Spider venom kills varroa mites without harming honeybees

(connectsci.au)

54 points | by Jedd 1 hour ago

4 comments

  • roboben 1 hour ago
    The hard truth these days is that the work of bee keeping is like 80% keeping the mites in check. Plus all current treatments render the honey inedible so you can only do it at the end of the season.
    • agilob 49 minutes ago
      To add, varroa quickly gains immunity to the pharmaceutical treatment we have, so the same medication cannot be used 2 years in a row. Most popular treatment from late 90s that used to kill 99% of varroa is now completely ineffective.

      It was explained to me this is well planned and solved in Czechia. Varroa treatment is refunded my the government, but only one type of medication every 6 months. It's cheaper for beekeepers to use whatever the government gives them for free, than use something else. And the medication is free only for a few weeks, so everyone will use it at the same time.

    • shevy-java 1 hour ago
      No.
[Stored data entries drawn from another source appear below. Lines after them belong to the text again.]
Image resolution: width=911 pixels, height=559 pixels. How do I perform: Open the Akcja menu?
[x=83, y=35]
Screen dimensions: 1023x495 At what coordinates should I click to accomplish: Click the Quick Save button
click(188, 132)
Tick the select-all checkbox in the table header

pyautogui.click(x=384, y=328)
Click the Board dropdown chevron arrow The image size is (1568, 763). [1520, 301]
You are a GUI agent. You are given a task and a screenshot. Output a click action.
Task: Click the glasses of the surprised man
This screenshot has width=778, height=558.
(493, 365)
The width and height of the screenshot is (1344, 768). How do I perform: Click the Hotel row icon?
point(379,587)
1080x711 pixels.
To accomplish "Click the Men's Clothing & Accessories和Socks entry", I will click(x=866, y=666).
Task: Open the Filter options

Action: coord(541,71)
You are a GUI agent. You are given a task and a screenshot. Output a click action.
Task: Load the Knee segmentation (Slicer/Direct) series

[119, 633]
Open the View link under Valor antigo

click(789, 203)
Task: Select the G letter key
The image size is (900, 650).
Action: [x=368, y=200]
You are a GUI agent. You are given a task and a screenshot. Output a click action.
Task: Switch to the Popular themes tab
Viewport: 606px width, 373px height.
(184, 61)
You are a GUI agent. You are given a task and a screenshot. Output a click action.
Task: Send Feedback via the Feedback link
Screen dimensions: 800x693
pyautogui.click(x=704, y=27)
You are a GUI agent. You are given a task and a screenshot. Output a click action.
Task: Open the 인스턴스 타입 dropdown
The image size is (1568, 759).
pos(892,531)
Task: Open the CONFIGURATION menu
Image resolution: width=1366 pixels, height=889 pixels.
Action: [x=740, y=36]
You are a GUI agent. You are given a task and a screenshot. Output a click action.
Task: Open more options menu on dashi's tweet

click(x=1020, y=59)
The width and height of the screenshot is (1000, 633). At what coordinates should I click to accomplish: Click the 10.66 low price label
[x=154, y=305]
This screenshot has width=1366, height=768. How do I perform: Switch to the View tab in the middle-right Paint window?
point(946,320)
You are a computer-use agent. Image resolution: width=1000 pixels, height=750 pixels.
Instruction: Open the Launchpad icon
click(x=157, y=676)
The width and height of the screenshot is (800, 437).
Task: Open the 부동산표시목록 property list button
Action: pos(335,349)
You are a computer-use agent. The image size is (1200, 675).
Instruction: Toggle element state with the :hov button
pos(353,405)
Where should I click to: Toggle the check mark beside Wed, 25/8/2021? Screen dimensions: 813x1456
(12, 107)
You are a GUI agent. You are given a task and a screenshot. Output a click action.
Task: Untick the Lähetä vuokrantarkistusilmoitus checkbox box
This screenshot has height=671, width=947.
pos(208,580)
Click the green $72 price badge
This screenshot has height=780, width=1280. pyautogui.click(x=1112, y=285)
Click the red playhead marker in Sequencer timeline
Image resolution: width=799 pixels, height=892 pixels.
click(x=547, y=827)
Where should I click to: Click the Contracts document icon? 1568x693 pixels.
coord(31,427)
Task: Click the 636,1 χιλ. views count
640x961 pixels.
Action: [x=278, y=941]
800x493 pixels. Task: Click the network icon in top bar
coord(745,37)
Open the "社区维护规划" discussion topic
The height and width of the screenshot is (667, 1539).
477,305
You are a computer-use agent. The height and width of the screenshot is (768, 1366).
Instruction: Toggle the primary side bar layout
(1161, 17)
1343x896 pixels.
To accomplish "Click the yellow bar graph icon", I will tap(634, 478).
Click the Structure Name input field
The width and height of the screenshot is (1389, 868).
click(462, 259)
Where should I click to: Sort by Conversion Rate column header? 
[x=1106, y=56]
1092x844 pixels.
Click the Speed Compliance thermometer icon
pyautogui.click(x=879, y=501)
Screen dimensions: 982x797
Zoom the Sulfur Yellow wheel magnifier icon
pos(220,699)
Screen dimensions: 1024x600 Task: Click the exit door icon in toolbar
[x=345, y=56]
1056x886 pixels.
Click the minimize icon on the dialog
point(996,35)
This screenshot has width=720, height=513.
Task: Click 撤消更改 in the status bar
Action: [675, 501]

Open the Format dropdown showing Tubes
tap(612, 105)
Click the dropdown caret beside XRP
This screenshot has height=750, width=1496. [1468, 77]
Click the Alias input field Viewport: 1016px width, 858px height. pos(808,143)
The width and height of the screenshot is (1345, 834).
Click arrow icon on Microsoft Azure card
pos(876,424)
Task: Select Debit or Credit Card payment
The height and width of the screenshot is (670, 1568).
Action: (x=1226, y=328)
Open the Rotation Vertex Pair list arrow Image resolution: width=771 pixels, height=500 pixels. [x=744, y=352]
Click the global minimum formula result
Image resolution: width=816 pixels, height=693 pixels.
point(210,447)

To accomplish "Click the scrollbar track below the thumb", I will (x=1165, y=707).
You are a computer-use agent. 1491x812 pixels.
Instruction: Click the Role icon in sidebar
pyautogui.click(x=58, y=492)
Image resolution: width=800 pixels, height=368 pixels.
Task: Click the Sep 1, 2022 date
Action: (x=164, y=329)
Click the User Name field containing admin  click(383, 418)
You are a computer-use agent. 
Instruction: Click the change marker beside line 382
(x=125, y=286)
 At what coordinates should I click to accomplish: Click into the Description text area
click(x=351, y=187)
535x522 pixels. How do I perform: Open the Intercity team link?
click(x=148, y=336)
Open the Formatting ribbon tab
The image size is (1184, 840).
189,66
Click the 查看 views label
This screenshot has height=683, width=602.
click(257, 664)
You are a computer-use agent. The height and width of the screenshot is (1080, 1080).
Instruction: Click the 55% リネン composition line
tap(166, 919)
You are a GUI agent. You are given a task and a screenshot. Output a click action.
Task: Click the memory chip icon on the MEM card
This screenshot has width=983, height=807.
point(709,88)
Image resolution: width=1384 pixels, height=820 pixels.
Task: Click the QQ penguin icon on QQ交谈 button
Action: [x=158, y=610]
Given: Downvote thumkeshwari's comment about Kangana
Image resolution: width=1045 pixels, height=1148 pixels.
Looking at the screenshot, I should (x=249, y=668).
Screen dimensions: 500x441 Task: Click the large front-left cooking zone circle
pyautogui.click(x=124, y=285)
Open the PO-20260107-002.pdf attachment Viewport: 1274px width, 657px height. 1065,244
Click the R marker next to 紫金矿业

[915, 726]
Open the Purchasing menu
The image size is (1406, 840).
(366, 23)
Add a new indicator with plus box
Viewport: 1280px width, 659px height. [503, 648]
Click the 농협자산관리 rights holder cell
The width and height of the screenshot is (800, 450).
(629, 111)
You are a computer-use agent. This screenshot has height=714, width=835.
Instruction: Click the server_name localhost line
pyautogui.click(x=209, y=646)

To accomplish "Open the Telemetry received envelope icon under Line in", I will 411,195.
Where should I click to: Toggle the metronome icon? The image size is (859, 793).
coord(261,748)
The mites are not what is killing the bees.

      And, by the way - natural pathogens exist in just about any population. These very, very rarely led to extinction. There is a media trend to claim the mites are at fault. This reminds me of prior fault yielding e. g. "mad cow disease" - and then the media also stopped doing any further investigation at that point. It's as if they have break points where you can not go past those points. Now it is the mites that get blamed.

      • MrLeap 51 minutes ago
        Lotta unsubstantiated claims you're making there.
        • kelseyfrog 26 minutes ago
          The negative government prior is unusually attractive.
  • blooalien 1 hour ago
    Some potentially seriously good news there if it all pans out the way it sounds like it might. Fingers crossed for the bees!
    • shevy-java 59 minutes ago
      This assumes the mites are what kills the bees. What is that asssumption is flawed?
      • fodkodrasz 57 minutes ago
        Nah, it cannot happen that Big Agro's poisons are to fault...
        • niksmather 32 minutes ago
          Pesticides are bad for bees, but Varroa is too. Until Varroa arrived in Australia the bees there didn't suffer from colony collapse, despite high pesticide use.
  • aussieguy1234 53 minutes ago
    So what's it going to do to the honey? Will we have spider venom laced honey?
    • hyperionultra 15 minutes ago
      As article suggest - it is fully biodegradable. I suppose venom has some short half-life. And since peptide is isolated, not full chain toxin, it should be harmless to humans.
    • mjmas 21 minutes ago
      Probably, but not at any meaningful concentration.
  • shevy-java 1 hour ago
    Still the honeybees keep on dying ...

    Perhaps it is time to stop blaming the mites for the decline of the honeybees.